WHAT TO DO
1) In the Cooley-Tukey FFT article, copy the passage that begins with "[edit] Complex arithmetic" and ends with "see Category:Complex numbers.", swapping "C99" for "C11".
2) Pick up the Cooley-Tukey FFT article where it stops and write what comes next.

DOCUMENT SEGMENT
○ ○ ○

Here we describe a C implementation of Cooley-Tukey. We begin with a straightforward implementation and then describe various performance improvements. Like most practical implementations, we will concentrate on the case where the vector length is a power of 2.

Contents

[edit] Complex arithmetic

Although the newest version of C, C99, has library support for complex number datatypes and arithmetic, it is not widely supported. We write simple implementations of a few basic operations we need here, with little explanation; for a more detailed discussion, see Category:Complex numbers.

<<complex number datatype>>=
typedef struct complex_t {
    double re;
    double im;
} complex;

<<complex number prototypes>>=
complex complex_from_polar(double r, double theta_radians);
double  complex_magnitude(complex c);
complex complex_add(complex left, complex right);
complex complex_sub(complex left, complex right);
complex complex_mult(complex left, complex right);

<<complex number function definitions>>=
complex complex_from_polar(double r, double theta_radians) {
    complex result;
    result.re = r * cos(theta_radians);
    result.im = r * sin(theta_radians);
    return result;
}

double complex_magnitude(complex c) {
    return sqrt(c.re*c.re + c.im*c.im);
}

complex complex_add(complex left, complex right) {
    complex result;
    result.re = left.re + right.re;
    result.im = left.im + right.im;
    return result;
}

complex complex_sub(complex left, complex right) {
    complex result;
    result.re = left.re - right.re;
    result.im = left.im - right.im;
    return result;
}

complex complex_mult(complex left, complex right) {
    complex result;
    result.re = left.re*right.re - left.im*right.im;
    result.im = left.re*right.im + left.im*right.re;
    return result;
}

The use of sin(), cos(), and sqrt() requires the header math.h:

<<complex number headers>>=
#include <math.h>

[edit] Naïve evaluation of definition

First we discuss the simplest possible DFT solution in order to address some of the issues in a simpler setting. Suppose that our input vector is x and our output vector is X. Then the discrete Fourier transform is defined by the formula:

For each 0 \le k < N,  X_k =  \sum_{n=0}^{N-1} x_n e^{-\frac{2\pi i}{N} nk}

The quantity e^{-\frac{2\pi i}{N} nk} is most easily described in terms of its polar complex coordinates: it is on the unit circle (distance r=1 from the origin) and forms an angle θ of -\frac{2\pi}{N} nk radians with the positive real axis. This enables us to evaluate the definition as follows:

<<FFT prototypes>>=
complex* DFT_naive_1(complex* x, int N);
<<Naive DFT>>=
complex* DFT_naive_1(complex* x, int N) {
    complex* X = (complex*) malloc(sizeof(struct complex_t) * N);
    int k, n;
    for(k=0; k<N; k++) {
        X[k].re = X[k].im = 0.0;
        for(n=0; n<N; n++) {
            X[k] = complex_add(X[k], complex_mult(x[n], complex_from_polar(1, -2*PI*n*k/N)));
        }
    }
    return X;
}

We require headers for memory management and need to define PI:

<<FFT headers>>=
#include <stdlib.h>

<<FFT constants>>=
#define PI  3.1415926535897932

This works well for very small inputs and does not place any requirements on N. At the expense of additional space, we can avoid repeatedly recomputing the factors e^{-\frac{2\pi i}{N} nk}. Instead, we compute only the N values e^{-\frac{2\pi i}{N} k} for 0 \leq k < N and use the fact that eik = 1 to reduce to one of these:

e^{-\frac{2\pi i}{N} nk} = e^{-\frac{2\pi i}{N} K} where K \equiv nk\pmod N and 0 \leq K < N.

○ ○ ○

EXTRACTED MATERIAL

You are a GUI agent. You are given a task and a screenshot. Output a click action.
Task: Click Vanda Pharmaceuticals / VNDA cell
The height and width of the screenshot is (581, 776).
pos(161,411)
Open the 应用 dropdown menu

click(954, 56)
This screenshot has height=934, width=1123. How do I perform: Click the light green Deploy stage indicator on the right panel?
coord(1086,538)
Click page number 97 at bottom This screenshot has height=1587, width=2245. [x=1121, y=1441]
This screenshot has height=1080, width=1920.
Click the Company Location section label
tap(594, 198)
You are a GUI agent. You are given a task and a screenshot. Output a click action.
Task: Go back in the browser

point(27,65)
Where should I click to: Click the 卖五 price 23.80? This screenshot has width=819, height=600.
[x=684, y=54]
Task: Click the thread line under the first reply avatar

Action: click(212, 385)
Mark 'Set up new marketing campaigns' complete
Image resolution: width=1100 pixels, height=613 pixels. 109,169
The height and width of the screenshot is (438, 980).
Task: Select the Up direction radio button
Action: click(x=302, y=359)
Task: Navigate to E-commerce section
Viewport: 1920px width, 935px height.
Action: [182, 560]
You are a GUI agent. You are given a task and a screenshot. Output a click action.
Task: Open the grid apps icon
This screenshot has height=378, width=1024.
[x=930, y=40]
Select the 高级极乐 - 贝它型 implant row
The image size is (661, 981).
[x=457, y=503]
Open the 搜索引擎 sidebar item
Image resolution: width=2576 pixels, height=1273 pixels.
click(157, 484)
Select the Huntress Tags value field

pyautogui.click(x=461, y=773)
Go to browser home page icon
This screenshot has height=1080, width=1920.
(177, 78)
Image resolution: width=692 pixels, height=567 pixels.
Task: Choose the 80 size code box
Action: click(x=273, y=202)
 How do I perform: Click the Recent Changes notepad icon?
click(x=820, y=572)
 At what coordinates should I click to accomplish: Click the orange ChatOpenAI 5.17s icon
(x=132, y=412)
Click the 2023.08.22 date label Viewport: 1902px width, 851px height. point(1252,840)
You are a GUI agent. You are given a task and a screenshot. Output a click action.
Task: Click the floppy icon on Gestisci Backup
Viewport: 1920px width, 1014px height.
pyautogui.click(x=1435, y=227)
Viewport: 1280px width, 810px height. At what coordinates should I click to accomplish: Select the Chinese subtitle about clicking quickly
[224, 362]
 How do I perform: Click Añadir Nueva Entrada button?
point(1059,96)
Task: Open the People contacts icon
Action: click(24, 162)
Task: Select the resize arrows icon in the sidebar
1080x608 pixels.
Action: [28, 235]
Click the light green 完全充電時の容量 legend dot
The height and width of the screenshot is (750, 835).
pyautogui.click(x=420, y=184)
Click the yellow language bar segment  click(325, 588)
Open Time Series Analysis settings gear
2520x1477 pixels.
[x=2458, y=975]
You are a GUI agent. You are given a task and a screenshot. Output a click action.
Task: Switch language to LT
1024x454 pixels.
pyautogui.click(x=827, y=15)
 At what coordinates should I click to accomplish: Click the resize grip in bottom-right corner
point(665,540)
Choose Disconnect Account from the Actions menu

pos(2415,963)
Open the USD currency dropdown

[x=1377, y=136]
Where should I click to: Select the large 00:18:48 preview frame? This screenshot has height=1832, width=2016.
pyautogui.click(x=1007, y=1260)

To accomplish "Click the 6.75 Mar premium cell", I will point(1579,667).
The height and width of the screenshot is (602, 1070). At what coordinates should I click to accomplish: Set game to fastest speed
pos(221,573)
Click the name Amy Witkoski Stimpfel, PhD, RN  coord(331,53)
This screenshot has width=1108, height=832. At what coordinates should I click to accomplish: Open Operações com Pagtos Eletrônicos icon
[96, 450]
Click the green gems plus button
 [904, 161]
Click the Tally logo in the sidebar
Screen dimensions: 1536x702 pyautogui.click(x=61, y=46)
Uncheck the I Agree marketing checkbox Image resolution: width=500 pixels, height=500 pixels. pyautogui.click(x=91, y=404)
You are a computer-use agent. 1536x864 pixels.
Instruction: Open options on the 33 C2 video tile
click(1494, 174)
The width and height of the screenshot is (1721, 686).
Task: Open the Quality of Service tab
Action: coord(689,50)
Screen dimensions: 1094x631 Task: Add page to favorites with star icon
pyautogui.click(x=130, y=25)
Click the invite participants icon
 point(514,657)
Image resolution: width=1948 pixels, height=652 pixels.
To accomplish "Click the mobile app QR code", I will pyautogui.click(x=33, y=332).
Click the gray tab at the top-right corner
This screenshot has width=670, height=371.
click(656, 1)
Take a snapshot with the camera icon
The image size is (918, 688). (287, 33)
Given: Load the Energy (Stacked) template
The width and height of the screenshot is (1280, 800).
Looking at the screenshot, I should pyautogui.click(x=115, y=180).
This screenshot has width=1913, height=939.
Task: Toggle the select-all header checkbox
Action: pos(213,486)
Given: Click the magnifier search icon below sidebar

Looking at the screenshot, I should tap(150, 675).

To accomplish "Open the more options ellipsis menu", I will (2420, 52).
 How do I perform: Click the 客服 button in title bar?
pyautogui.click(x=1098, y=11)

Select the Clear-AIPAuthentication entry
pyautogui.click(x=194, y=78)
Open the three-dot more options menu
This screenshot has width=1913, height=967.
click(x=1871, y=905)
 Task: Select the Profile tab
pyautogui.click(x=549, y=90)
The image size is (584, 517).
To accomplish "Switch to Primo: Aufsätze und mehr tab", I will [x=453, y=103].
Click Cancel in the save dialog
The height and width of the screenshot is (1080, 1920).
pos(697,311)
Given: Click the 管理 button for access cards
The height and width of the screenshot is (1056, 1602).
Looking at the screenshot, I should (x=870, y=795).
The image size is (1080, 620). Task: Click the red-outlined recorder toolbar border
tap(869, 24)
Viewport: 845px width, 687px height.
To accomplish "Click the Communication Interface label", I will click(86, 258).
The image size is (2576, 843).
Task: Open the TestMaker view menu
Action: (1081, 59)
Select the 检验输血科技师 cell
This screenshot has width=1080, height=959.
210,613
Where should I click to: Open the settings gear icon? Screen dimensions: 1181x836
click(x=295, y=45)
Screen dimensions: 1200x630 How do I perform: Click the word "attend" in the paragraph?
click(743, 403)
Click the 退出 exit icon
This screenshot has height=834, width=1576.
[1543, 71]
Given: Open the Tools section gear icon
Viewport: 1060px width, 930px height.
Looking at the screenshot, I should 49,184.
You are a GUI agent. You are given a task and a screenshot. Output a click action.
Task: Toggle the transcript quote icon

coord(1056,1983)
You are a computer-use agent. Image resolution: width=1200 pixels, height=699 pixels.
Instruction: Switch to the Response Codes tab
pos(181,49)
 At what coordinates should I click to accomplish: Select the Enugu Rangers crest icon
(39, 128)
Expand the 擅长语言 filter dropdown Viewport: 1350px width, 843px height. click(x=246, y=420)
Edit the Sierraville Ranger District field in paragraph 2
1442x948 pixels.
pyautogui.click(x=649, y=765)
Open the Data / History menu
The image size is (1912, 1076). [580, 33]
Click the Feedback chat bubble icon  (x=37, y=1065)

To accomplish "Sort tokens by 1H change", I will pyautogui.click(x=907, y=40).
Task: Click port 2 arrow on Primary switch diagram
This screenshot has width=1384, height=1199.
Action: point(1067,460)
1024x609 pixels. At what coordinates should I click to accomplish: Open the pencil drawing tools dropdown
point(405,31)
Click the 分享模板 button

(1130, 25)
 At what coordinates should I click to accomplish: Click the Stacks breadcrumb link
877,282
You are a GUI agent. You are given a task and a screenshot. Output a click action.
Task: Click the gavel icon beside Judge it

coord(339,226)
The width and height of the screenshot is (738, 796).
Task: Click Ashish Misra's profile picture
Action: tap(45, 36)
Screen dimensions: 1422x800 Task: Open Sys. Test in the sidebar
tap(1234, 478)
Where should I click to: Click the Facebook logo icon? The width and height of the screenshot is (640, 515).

○ ○ ○

ANSWERS FOR THE EXERCISE
1)
[edit] Complex arithmetic

Although the newest version of C, C11, has library support for complex number datatypes and arithmetic, it is not widely supported. We write simple implementations of a few basic operations we need here, with little explanation; for a more detailed discussion, see Category:Complex numbers.

2)
In code:

<<FFT prototypes>>=
complex* DFT_naive_2(complex* x, int N);
<<Naive DFT>>=
complex* DFT_naive_2(complex* x, int N) {
    complex* X = (complex*) malloc(sizeof(struct complex_t) * N);
    complex* Nth_root = (complex*) malloc(sizeof(struct complex_t) * N);
    int k, n;
    for(k=0; k<N; k++) {
        Nth_root[k] = complex_from_polar(1, -2*PI*k/N);
    }
    for(k=0; k<N; k++) {
        X[k].re = X[k].im = 0.0;
        for(n=0; n<N; n++) {
            X[k] = complex_add(X[k], complex_mult(x[n], Nth_root[(n*k) % N]));
        }
    }
    free(Nth_root);
    return X;
}

This considerably speeds the algorithm in practice. Unfortunately, even with this change, directly evaluating this sum for each k requires O(N2) time overall, which is prohibitive for large N.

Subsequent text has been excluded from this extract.